File: 1467029727769.jpg (59.67 KB,593x531,593:531,exter_pyramid_updated.jpg)

>>1180

This I agree with; if the central banks were just willing to let this thing go, if they were to actually allow all the false financial rot in the system to cave in, we could start back from square one and build a better system. They just never do, and instead print & pump a ton of money into it to prop it up, like keeping a heroin addict from relapsing by shooting him up with more heroin. They refuse to relinquish their monetary reign.

Anyway, if you're able to understand the precarious nature we're in, you really should think about selling some of your stocks. Again, if banks go gangbusters and make print & pump actual policy, stocks WILL go up, but inflation will return with a real vengeance and eat away your gains. Or you hold, stocks fall from this all-time-high, and you lose money that way.
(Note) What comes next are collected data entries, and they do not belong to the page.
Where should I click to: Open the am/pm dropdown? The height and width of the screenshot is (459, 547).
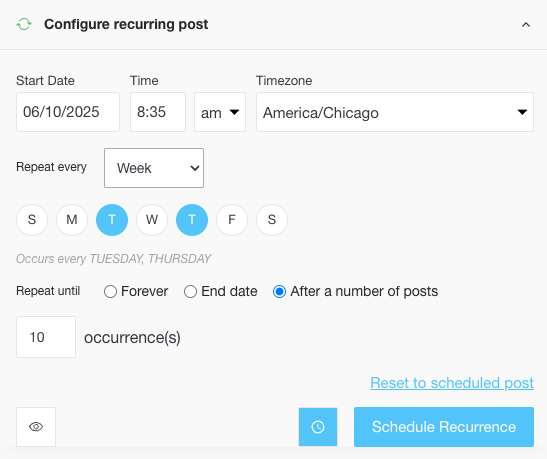[220, 112]
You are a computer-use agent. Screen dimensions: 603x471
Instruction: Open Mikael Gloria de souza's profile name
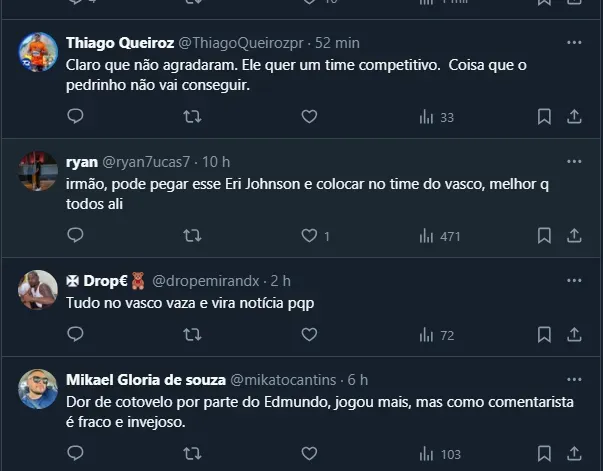coord(146,380)
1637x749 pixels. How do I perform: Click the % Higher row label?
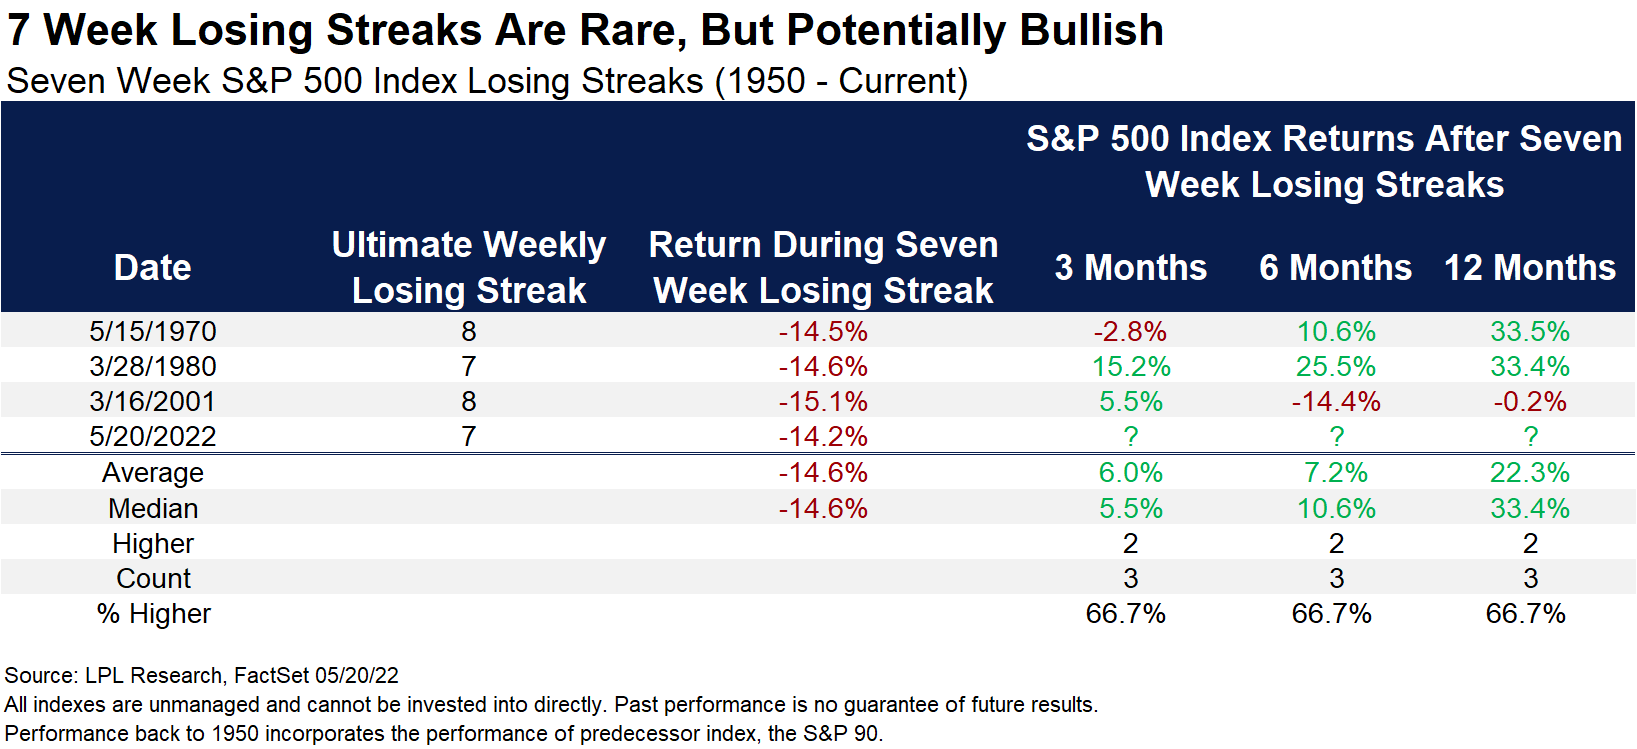[153, 613]
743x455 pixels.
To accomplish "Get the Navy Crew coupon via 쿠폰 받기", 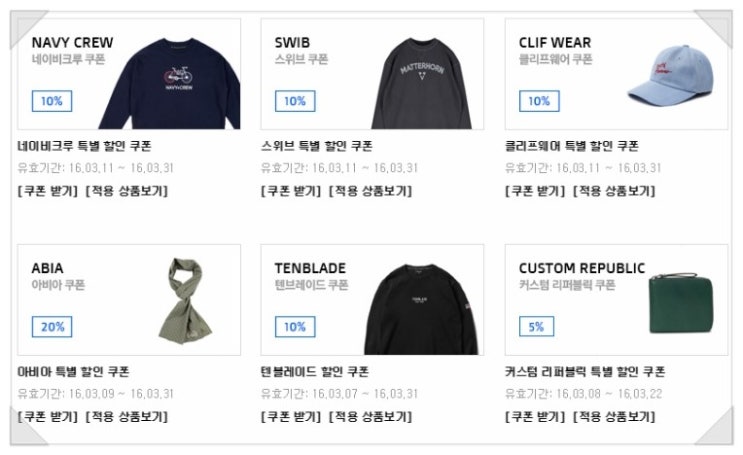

If a majority of your wealth is tied up in frivolous paper assets, you really should think about selling. Put %5-10 of your wealth in physical, hold-in-your-hand gold and you literally cannot fuck up. Cash is also good, I'd rather sacrifice a potential +/- %5 for the value preservation, if banks succeed in forcing inflation I'll move back into stocks. If the market tanks, I'll be able to buy back in cheaper and not lose money. Cash is a very advantageous position right now, as is Gold.

Just think about it. If you just dollar-cost average into the market over time, at best you'll only slightly outpace inflation. You need to be an active investor if you want your savings to grow by any substantial measure.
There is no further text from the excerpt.